1. In the two months from July 3 to September 3, due to the unparalleled speed of the revolution, the course of the class struggle and the development of political events have carried the whole country as far forward as it would have been impossible for the country to advance over many years in peace-time, without revolution and war.

2. It becomes more and more apparent that the events of July 3-5 were the turning-point of the whole revolution. Without a correct estimate of these events, it is impossible to correctly estimate either the proletariat’s tasks, or the speed of development of revolutionary events, which is beyond our control.

3. The slander against the Bolsheviks, which the bourgeoisie spread with tremendous zeal and which they put about very widely among the people with the aid of the millions invested in capitalist papers and publishing houses, is being exposed more and more rapidly and widely.

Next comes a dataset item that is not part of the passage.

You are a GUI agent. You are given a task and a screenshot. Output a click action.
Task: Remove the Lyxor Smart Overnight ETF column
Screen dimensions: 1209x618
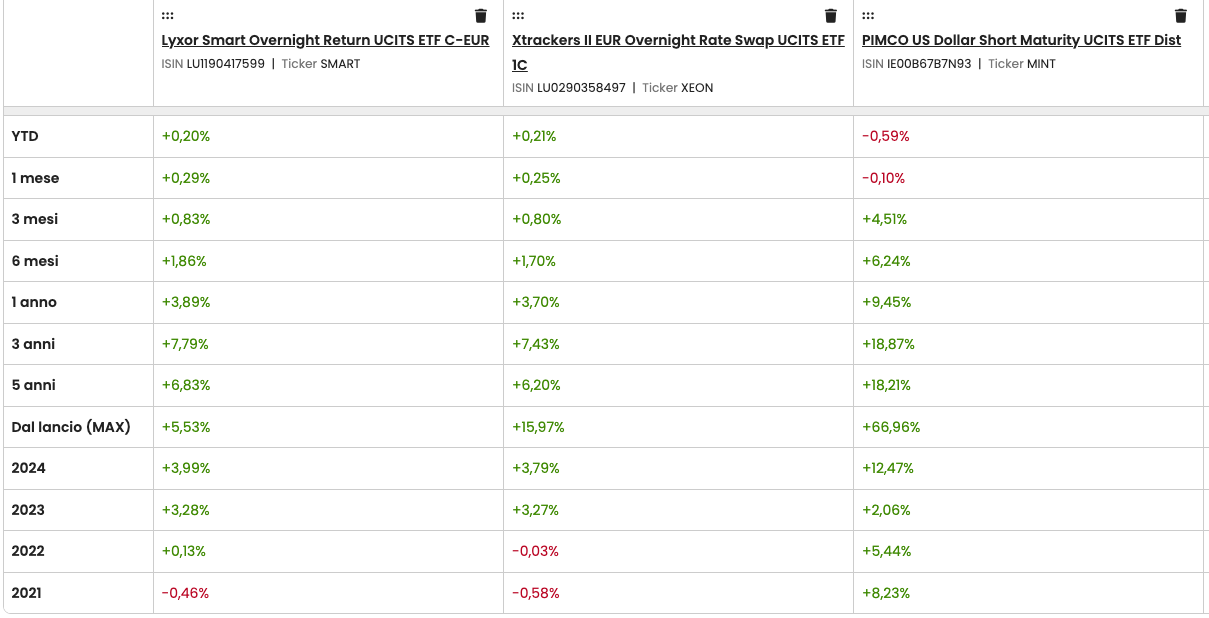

First it was the workers in the capital and in the large cities, and then the peasants, who realised more and more that the slander against the Bolsheviks is one of the main weapons used by the landowners and capitalists in the struggle against the defenders of the interests of the workers and poor peasants, i.e., against the Bolsheviks.

4. An outright attempt was made to camouflage the Kornilov revolt, i.e., a revolt of generals and officers behind whom stand the landowners and the capitalists headed by the Cadet Party (the “people’s freedom” party), by bringing up again the old slander against the Bolsheviks. It was this that helped finally to open the eyes of the broadest sections of the people to the true meaning of the bourgeois slander against the Bolshevik workers’ party, the party of the true defenders of the poor.

5. Had our Party refused to support the July 3–4 mass movement, which burst out spontaneously despite our attempts to prevent it, we should have actually and completely betrayed the proletariat, since the people were moved to action by their well-founded and just anger at the protraction of the imperialist war, which is a predatory war conducted in the interests of the capitalists, and at the inaction of the government and the Soviets in regard to the bourgeoisie, who are intensifying and aggravating economic disruption and famine.

6. In spite of all the efforts of the bourgeoisie and the government, in spite of the arrest of hundreds of Bolsheviks, the seizure of their papers and documents, the search of their editorial offices, etc.—in spite of all this nobody has succeeded, and nobody will ever succeed, in proving the slander that our Party’s aim in the July 3-4 movement was anything other than a “peaceful and organised” demonstration with the slogan of transfer of all state power to the Soviets of Workers’, Soldiers’ and Peasants’ Deputies.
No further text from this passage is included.